Colle went on to talk about how one additional bus on Vaughan and other such routes would trigger the need for a larger fleet and another garage. Here he was completely off the mark because the standard under discussion is for off-peak service when no additional vehicles would be needed, only the operator hours to drive the bus and the marginal cost of its operation.

He asked how adding a bus drives riding and wondered whether customers show how much they need service based on usage. Would the TTC simply be adding an empty bus? Again this misses the point that riders choose whether to use or to avoid transit based in part on convenience and comfort. A short route like Vaughan requires a big jump in capacity when it crest the “overcrowded” line because there are so few vehicles on the route to begin with (2 or 3 during off-peak periods). One cannot add 10% of a bus to make a small change in capacity on such a route. Using this as an example misrepresents the more general need to add service as riding grows rather than using up all available capacity until it is full. This is a balancing act, but the issue deserves more than a superficial analysis.

Colle dismissed the 2003 RGS as being out of date with the idea that simply running more service will gain more riders in the face of modern alternatives such as Uber. This is a distortion of the situation. More buses on 126 Christie (another of Colle’s targets) would not necessarily bring more ridership, but this depends on the level of demand and on the perceived quality of the service. There are other routes where capacity and quality of service deter riders such as 29 Dufferin with which Colle should be familiar.

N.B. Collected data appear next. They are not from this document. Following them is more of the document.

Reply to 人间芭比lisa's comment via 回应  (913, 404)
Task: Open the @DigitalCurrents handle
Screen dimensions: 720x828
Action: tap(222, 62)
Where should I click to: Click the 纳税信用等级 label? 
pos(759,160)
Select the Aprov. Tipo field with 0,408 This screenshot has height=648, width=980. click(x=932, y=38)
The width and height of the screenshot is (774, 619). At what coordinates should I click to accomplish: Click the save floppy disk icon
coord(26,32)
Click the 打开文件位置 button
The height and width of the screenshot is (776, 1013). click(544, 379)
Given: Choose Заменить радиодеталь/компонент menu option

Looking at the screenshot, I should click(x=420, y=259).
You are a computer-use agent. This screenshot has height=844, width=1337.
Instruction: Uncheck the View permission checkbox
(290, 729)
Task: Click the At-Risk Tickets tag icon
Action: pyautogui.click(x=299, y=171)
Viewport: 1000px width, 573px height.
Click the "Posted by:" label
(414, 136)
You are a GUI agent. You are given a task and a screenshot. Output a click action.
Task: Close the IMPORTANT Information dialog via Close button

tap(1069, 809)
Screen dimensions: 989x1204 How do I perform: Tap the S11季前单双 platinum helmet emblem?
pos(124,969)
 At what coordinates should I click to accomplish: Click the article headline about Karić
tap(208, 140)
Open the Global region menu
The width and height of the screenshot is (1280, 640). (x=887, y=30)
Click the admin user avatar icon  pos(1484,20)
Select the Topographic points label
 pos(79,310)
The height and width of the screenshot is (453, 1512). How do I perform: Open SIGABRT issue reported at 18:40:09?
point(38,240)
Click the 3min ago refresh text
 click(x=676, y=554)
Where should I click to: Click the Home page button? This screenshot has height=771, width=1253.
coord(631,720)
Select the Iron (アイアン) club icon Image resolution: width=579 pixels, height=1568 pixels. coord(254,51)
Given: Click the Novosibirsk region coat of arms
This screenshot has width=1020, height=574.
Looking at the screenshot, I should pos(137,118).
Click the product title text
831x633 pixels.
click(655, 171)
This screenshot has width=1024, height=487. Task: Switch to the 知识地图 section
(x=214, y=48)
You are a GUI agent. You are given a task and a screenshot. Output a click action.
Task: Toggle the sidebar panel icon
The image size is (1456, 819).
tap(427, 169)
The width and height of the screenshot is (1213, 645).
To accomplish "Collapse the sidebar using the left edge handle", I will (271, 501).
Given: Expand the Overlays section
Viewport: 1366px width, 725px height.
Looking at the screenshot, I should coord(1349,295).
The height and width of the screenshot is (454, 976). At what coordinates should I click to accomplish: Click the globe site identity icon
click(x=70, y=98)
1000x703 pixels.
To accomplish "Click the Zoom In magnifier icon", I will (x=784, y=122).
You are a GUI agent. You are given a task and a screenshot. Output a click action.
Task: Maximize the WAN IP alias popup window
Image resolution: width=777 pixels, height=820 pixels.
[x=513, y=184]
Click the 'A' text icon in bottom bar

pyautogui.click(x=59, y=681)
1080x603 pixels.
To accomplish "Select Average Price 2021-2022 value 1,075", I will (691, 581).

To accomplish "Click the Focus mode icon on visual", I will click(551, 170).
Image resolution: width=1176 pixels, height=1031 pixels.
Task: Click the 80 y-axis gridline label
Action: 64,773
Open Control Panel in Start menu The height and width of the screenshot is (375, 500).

Saying, as Colle did, that “throwing more buses out there” is “1960’s thinking” misrepresents the whole concept of service standards. As a city we might decide that a seated load plus ten percent is acceptable if the condition only exists for a short distance on a route. However, once we set that standard, we cannot avoid the need to pay for the service it demands.

Counting Passengers

A long-standing challenge in reviewing the level of TTC service is the infrequency with which riding counts occur and are published. The most recent route-level counts on the TTC’s website are from 2014. (This is the list from which the “65,000 riders” on King, a value recently updated to “71,000”, came from.) Fine-grained stats on riding by time period are rarely published, although this may change with the planned quarterly reports of overcrowding.

There are three ways that the TTC counts passengers on surface routes:

  • A “standing count” is taken by staff positioned at a route’s peak point (typically) estimating the ridership on each passing car. The same approach is used on the subway.
  • A more detailed count can be done by having staff ride a selection of vehicles recording the ons and offs along the way.
  • Vehicles equipped with automatic passenger counters (APCs) can perform detailed counts without the need for staff.

Counts involving people standing on the street or riding on the vehicles are labour intensive, and they are performed rarely. This exposes the results to the inherent variation in demand based on weather, day of the week, time of the year and other factors that can easily swing ridership up or down by 10% or more. For busy routes, it was not unusual in past years for the same count to appear in annual ridership tables (while the TTC still published them) for two or more years in a row.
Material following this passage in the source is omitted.